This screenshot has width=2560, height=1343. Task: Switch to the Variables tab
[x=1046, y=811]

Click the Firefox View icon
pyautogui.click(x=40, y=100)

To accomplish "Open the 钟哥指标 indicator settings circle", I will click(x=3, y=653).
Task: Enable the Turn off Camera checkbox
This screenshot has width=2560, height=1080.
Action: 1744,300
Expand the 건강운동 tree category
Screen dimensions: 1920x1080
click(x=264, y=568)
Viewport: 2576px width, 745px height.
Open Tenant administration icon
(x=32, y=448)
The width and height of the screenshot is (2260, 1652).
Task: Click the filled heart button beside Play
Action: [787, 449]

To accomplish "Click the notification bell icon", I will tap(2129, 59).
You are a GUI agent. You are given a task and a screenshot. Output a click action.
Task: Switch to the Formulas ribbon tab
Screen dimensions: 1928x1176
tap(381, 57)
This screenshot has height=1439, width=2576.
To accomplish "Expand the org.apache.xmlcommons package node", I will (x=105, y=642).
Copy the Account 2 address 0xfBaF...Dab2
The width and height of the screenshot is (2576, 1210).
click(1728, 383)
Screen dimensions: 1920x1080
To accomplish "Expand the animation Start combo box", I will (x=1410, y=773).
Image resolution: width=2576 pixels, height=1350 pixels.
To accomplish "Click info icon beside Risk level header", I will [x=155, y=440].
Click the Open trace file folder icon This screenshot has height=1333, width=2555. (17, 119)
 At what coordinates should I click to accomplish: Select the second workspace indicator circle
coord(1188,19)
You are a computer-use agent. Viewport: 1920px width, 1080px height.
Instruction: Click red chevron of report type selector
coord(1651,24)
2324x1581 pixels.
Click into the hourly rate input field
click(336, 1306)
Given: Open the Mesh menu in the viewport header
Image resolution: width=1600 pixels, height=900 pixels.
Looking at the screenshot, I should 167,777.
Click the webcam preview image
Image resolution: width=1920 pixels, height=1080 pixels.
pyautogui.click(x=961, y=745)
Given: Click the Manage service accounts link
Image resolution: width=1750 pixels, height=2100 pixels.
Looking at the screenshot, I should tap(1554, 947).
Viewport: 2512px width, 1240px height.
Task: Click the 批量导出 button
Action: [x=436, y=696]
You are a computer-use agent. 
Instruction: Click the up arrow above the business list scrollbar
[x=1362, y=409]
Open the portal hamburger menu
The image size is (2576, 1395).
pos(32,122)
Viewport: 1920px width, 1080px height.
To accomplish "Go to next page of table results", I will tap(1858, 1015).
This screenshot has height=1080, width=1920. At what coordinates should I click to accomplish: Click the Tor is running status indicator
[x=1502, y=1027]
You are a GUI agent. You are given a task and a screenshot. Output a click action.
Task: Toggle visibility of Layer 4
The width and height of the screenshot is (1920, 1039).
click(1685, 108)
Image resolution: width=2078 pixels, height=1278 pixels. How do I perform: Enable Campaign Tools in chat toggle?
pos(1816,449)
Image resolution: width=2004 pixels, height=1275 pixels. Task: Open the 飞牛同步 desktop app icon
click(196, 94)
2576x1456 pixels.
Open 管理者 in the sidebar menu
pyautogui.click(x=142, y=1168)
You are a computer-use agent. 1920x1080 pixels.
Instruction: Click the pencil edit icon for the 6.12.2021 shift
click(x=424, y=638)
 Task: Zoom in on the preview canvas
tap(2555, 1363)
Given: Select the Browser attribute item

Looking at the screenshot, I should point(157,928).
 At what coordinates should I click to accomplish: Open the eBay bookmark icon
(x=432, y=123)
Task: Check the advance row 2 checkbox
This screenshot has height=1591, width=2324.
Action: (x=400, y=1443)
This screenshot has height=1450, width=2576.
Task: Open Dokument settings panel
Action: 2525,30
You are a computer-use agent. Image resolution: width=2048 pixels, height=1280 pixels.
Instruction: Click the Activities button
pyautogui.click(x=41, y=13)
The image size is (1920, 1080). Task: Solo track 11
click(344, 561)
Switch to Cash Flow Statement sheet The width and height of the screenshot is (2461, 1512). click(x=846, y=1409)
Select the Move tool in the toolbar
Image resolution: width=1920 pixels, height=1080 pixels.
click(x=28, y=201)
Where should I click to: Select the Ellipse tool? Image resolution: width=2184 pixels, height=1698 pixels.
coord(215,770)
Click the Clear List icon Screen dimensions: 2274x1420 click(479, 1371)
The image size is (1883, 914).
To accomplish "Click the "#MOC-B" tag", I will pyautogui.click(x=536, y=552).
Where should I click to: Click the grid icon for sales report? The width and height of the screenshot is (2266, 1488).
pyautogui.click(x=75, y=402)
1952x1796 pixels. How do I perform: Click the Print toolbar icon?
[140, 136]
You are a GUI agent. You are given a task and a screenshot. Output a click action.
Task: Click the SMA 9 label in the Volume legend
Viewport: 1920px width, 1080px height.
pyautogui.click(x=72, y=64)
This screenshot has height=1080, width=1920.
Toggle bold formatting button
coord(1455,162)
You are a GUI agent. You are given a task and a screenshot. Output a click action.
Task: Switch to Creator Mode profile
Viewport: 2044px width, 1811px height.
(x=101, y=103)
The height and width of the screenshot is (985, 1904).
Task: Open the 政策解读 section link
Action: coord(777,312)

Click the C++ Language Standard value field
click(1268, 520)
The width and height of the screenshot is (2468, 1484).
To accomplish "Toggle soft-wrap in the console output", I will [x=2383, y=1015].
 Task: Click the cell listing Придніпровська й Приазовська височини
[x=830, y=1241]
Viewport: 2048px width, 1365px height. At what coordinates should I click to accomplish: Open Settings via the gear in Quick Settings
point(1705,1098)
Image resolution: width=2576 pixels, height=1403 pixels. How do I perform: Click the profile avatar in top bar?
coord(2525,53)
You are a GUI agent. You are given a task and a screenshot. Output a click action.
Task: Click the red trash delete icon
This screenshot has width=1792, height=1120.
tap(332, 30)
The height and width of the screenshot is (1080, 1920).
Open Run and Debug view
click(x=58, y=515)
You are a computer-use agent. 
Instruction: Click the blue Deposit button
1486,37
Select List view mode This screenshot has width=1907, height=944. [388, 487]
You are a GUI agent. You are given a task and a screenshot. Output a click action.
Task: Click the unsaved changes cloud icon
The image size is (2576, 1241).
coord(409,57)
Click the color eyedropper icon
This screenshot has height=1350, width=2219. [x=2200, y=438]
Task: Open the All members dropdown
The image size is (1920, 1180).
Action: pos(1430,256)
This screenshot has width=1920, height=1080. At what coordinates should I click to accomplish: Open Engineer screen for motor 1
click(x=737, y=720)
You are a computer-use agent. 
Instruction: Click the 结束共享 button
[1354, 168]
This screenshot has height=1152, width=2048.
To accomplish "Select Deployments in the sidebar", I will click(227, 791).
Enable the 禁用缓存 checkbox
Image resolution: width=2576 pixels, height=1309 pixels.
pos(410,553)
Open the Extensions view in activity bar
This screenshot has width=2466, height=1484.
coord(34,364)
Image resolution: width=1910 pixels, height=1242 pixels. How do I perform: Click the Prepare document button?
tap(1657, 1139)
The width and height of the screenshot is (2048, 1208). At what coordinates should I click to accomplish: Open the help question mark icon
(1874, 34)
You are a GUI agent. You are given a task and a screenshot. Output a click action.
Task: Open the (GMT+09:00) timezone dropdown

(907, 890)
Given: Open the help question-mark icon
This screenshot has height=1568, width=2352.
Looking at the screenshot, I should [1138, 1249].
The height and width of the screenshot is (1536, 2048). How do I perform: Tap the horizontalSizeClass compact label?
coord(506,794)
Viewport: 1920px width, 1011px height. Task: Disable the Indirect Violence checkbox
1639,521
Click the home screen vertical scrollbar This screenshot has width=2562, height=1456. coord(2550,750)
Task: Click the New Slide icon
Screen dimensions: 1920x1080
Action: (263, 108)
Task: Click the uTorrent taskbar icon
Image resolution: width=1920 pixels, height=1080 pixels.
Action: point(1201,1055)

-- -- --

[REQUIREMENT]: Across all the records above, find each line with "header" in it and copy it.

[EXERCISE RESPONSE]:
To accomplish "Click info icon beside Risk level header", I will [x=155, y=440].
Given: Open the Mesh menu in the viewport header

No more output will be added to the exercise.